_PROMPT 1_
In the records, rescale the stretch from the line that contains "1:24 000 text" through the line that contains "(x=243, y=547)". Reproduce only those lines, requests included, with each coordinate in the answers multiplied by 0.4 and rounded to a whole number (halves up), and leave the pictures out.

───── SELECTED PASSAGE ─────

# Who is not watching the football?



## spike (Dec 26, 2013)

Me for one


----------



## Lollypop86 (Oct 26, 2013)

meeeeee!

J
xx


----------



## Hoggy (May 8, 2002)

Hi, Me.
Hoggy.


----------



## barton TT (Nov 13, 2004)

I'm bored watching it already. Going to watch Salvage Hunters now.


----------



## Spaceman10 (Nov 15, 2011)

Me too

Motor sport for me

Phil


----------



## Jenny H (Aug 25, 2013)

Me.....don't like football. OH has gone to the pub to watch it, so I have peace for a couple of hours 

Jenny


----------



## YELLOW_TT (Feb 25, 2004)

Me but not by choice can't stand the game and what little respect I had for the game has been spoilt by all the cheating premadonnas


----------



## brittan (May 18, 2007)

Kickball? Who's playing?


----------



## Cloud (Sep 4, 2012)

Foot what?

Busy updating my Southport BBQ thread, anyone want to come? [smiley=chef.gif] 
viewtopic.php?f=3&t=682409


----------



## Shug750S (Feb 6, 2012)

Watching it, but not enjoying it one bit...


----------



## spike (Dec 26, 2013)

Shug750S said:


> Watching it, but not enjoying it one bit...


This thread is not for you 8)


----------



## Pugwash69 (Jun 12, 2012)

I don't watch it.


----------



## Lollypop86 (Oct 26, 2013)

Cloud said:


> Foot what?
> 
> Busy updating my Southport BBQ thread, anyone want to come? [smiley=chef.gif]
> viewtopic.php?f=3&t=682409


If it wasnt like a million miles away lol

J
xx


----------



## spike (Dec 26, 2013)

where's Southport? sounds up norf to me! :lol:


----------



## Lollypop86 (Oct 26, 2013)

it is....its right up norf lol

J
xx


----------



## spike (Dec 26, 2013)

Lollypop86 said:


> it is....its right up norf lol
> 
> J
> xx


what you mean past the M4 :-o :-o :-o :-o


----------



## Cloud (Sep 4, 2012)

spike said:


> Lollypop86 said:
> 
> 
> > it is....its right up norf lol
> ...


Stan even made it from the USA last year! That's dedication.

Anyway, back on topic- has it finished yet? Is it safe to go back into the living room?

───── RECORDED INFORMATION ─────

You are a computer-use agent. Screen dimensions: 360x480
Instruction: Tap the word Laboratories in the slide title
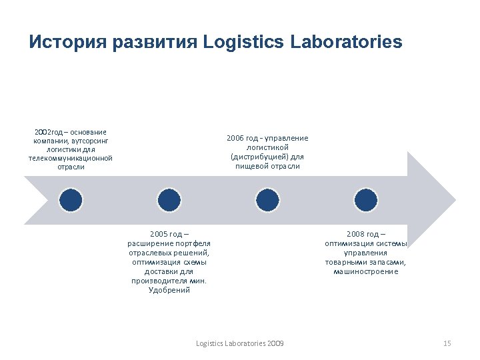click(347, 43)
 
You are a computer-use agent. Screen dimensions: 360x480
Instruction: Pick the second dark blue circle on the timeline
click(169, 199)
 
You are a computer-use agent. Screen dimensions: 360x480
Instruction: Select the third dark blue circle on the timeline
click(268, 199)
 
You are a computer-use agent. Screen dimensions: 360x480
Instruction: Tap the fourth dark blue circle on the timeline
click(366, 199)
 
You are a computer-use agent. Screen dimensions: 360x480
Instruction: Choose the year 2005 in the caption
click(159, 234)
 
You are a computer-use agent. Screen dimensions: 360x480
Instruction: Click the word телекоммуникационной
click(71, 158)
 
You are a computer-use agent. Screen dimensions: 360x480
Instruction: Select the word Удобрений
click(169, 290)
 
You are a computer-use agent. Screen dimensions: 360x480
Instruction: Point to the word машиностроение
click(366, 271)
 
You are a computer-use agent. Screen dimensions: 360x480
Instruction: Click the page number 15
click(447, 343)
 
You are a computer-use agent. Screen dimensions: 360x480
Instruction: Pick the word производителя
click(163, 281)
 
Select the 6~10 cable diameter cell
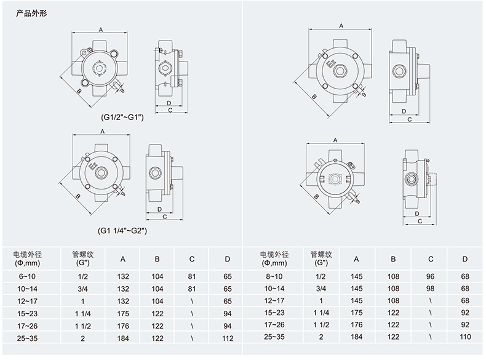28,277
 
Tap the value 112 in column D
228,338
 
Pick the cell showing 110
464,338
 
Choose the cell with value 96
430,277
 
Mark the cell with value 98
430,288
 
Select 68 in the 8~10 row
464,277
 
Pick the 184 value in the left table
123,338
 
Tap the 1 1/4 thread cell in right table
321,313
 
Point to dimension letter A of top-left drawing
100,28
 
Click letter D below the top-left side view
169,103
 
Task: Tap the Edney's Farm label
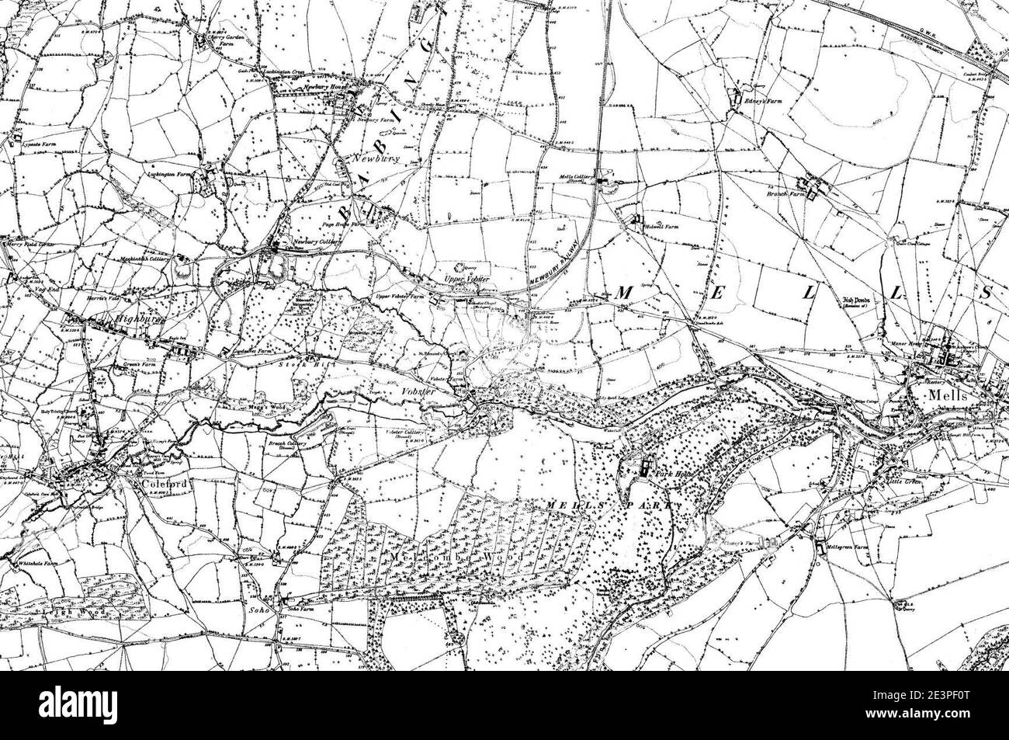(765, 101)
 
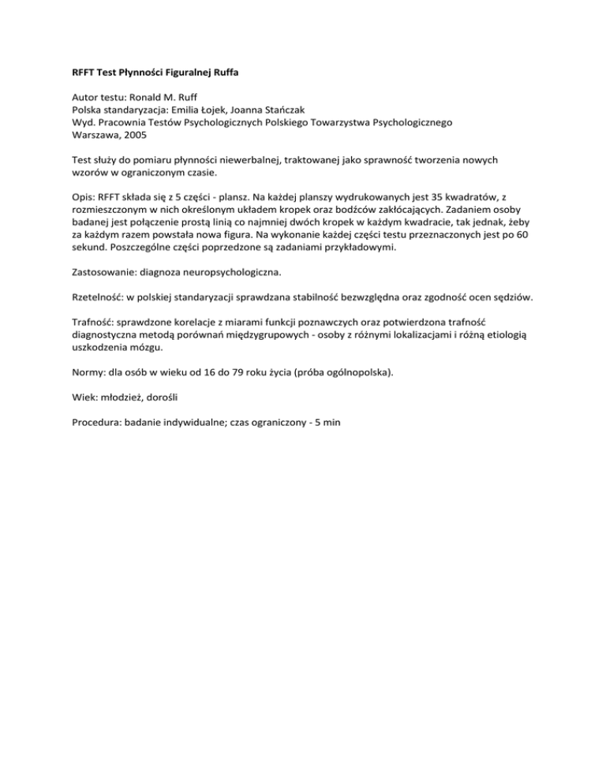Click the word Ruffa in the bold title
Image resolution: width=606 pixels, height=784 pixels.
pyautogui.click(x=223, y=73)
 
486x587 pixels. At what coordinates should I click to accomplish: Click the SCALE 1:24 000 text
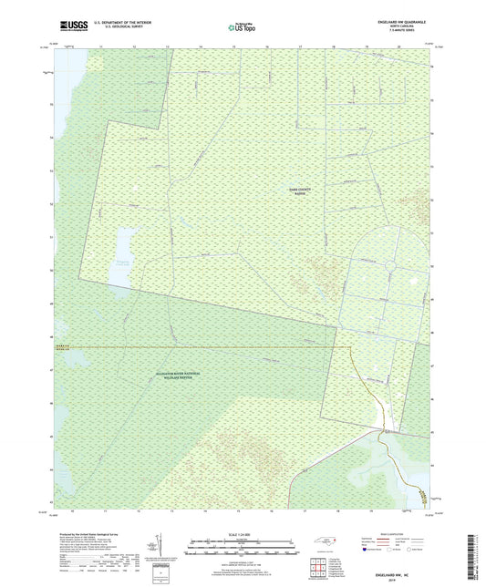(x=243, y=535)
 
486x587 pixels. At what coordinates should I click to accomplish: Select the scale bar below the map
(x=243, y=547)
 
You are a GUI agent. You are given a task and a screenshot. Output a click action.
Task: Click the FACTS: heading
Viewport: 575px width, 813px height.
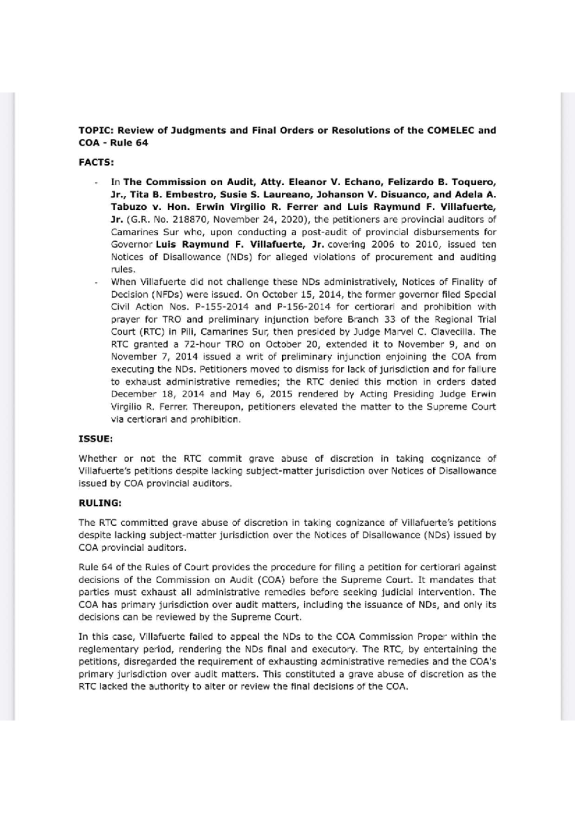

─────

_PROMPT 2_
Continue the forum thread about not watching the football from where it stops.

_RIGHT ANSWER 1_
486x587 pixels. At what coordinates should I click to accomplish: Click the SCALE 1:24 000 text
(x=97, y=214)
 
486x587 pixels. At what coordinates should I click to accomplish: Select the scale bar below the map
(x=97, y=219)

_RIGHT ANSWER 2_
----------



## spike (Dec 26, 2013)

finshed, England came 2nd in tonights kick about.


----------



## spike (Dec 26, 2013)

I dont watch the World Cup, I mean if I wanted to see grown men struggle to score for 90 minutes...
I'd go to my local bar.


----------



## Skeee (Jun 9, 2009)

Austrian GP this weekend. _(What football?_)


----------



## John-H (Jul 13, 2005)

My sock draw has never been tidier :wink:


----------



## brian1978 (Jul 10, 2013)

Lol. Shrek is a dud...

That is all :twisted:


----------



## Mr Funk (Apr 27, 2014)

Mrs funk and I only watched it so I can spend today laughing at the Viking at work because he loves it. Couldn't understand why they didn't just pick the bloody thing up and run with it.
Fussball is a rubbish


----------



## mighTy Tee (Jul 10, 2002)

We turned to watch it at 90mins +1 

What I think summed it up well was talking to a Dutch lady at the weekend who said "the problem with English football is you have too many foreigners playing in your leagues, so you don't have any good players".

Kind of sums it up nicely.


----------



## spike (Dec 26, 2013)

From the sounds of no-one will be watching England games very soon


----------



## Fizzleh (Jan 22, 2014)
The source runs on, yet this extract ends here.